CSBS has consistently supported appropriate supervisory and regulatory tailoring for our nation’s banks. Meaningful tailoring that reduces unnecessary compliance burdens, provides transparent standards, preserves essential supervisory discretion, and promotes safety and soundness and consumer protection will provide a durable, stable regulatory environment for banks.

State regulators will continue to work with the agencies as they consider new standards for issuing an MRA or taking an enforcement action based on unsafe or unsound practices. The proposed terms and standards in any final rule should enable the prompt identification and remediation of core financial risks and connect rationally and clearly to an institution’s supervisory ratings.

Sincerely,

Brandon Milhorn 

President and CEO

[1] CSBS is the nationwide organization of state banking and financial regulators from all 50 states, the District of Columbia, and the U.S. territories.

[2] 12 U.S.C. § 1818.

[3] OCC & FDIC, Notice of Proposed Rulemaking, Unsafe or Unsound Practices, Matters Requiring Attention, 90 Fed.

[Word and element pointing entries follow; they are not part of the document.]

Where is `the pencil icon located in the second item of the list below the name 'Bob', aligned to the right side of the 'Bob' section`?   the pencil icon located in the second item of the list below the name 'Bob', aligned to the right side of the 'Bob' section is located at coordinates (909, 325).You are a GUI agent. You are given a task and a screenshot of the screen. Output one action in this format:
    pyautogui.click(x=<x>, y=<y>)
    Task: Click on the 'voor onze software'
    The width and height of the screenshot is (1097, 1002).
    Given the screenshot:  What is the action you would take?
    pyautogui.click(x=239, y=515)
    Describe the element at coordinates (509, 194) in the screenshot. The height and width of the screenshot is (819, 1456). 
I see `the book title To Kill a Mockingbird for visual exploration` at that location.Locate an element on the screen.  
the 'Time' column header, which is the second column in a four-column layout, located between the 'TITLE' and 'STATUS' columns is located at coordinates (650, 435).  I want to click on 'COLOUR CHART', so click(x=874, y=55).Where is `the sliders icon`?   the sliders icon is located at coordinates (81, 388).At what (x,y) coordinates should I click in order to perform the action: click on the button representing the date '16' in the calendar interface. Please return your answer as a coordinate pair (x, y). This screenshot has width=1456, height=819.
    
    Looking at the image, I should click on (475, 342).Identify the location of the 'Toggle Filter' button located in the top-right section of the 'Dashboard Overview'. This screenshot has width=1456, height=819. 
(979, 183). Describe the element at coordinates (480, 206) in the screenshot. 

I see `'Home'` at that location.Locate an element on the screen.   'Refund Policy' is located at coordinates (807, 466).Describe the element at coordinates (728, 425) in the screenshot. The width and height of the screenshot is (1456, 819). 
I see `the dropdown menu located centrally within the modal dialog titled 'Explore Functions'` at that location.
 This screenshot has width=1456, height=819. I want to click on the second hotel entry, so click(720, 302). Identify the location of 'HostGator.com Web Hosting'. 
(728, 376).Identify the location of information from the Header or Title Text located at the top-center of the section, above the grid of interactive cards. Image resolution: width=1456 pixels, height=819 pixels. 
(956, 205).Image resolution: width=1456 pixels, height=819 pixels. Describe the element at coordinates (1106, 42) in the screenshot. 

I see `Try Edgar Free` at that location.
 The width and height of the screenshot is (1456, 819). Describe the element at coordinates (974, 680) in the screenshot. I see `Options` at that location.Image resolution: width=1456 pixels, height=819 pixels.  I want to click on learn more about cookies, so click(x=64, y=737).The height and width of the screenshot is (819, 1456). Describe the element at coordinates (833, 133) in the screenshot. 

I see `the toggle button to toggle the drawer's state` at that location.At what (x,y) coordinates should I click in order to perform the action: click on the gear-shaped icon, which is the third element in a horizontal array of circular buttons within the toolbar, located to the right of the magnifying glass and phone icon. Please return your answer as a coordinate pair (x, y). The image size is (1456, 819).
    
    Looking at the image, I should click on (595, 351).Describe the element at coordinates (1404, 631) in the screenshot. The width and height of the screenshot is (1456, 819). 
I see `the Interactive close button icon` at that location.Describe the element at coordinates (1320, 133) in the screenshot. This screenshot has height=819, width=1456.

Reg. 48835 (Oct. 30, 2025).

[4] See, e.g., Federal Reserve Board, Statement of Supervisory Operating Principles (Oct. 29, 2025)(“Examiners and other supervisory staff should prioritize their attention on a firm’s material financial risks.”)(emphasis added); see also OCC & FDIC, Notice of Proposed Rulemaking, Prohibition on Use of Reputation Risk by Regulators, 90 Fed. Reg. 48825 (Oct. 30, 2025)(“[A]n independent consideration of reputation risk by examiners has not resulted in consistent or predictable assessments of material financial risk.”)(emphasis added).

[5] Questions 6, 7, 8, 23, and 24. Supra note 3, at 48842 and 48843.

[6] Id. at 48841.

[7] Question 14 requests feedback on the “reasonably foreseeable” standard for issuance of MRAs. Id. at 48843.

[8] Question 20 solicits feedback on if the agencies should require a CAMELS composite rating downgrade of a “3” or below to be accompanied by an MRA or enforcement action. Id.

[9] Id. at 48842.

[10] Question 21 inquires about the extent to which the agencies should use MRAs to address banks that are vulnerable to potential economic shocks. Id. at 48843.

[11] Section 8 of the FDI Act provides the agencies with a broad range of enforcement powers concerning institutions and institution-affiliated parties for violations of laws and regulations. See, e.g., 12 U.S.C. §§ 1818(b)(1), (c)(1), (e)(1)(A)(i)(I).

[12] Data as of Sept. 30, 2025. Examinations of state nonmember banks may be conducted jointly by a state and the FDIC, with either agency in the lead, or independently on a schedule that alternates between a state and the FDIC.

[13] The proposal notes that for the FDIC, an MRA would replace what currently constitutes an MRBA.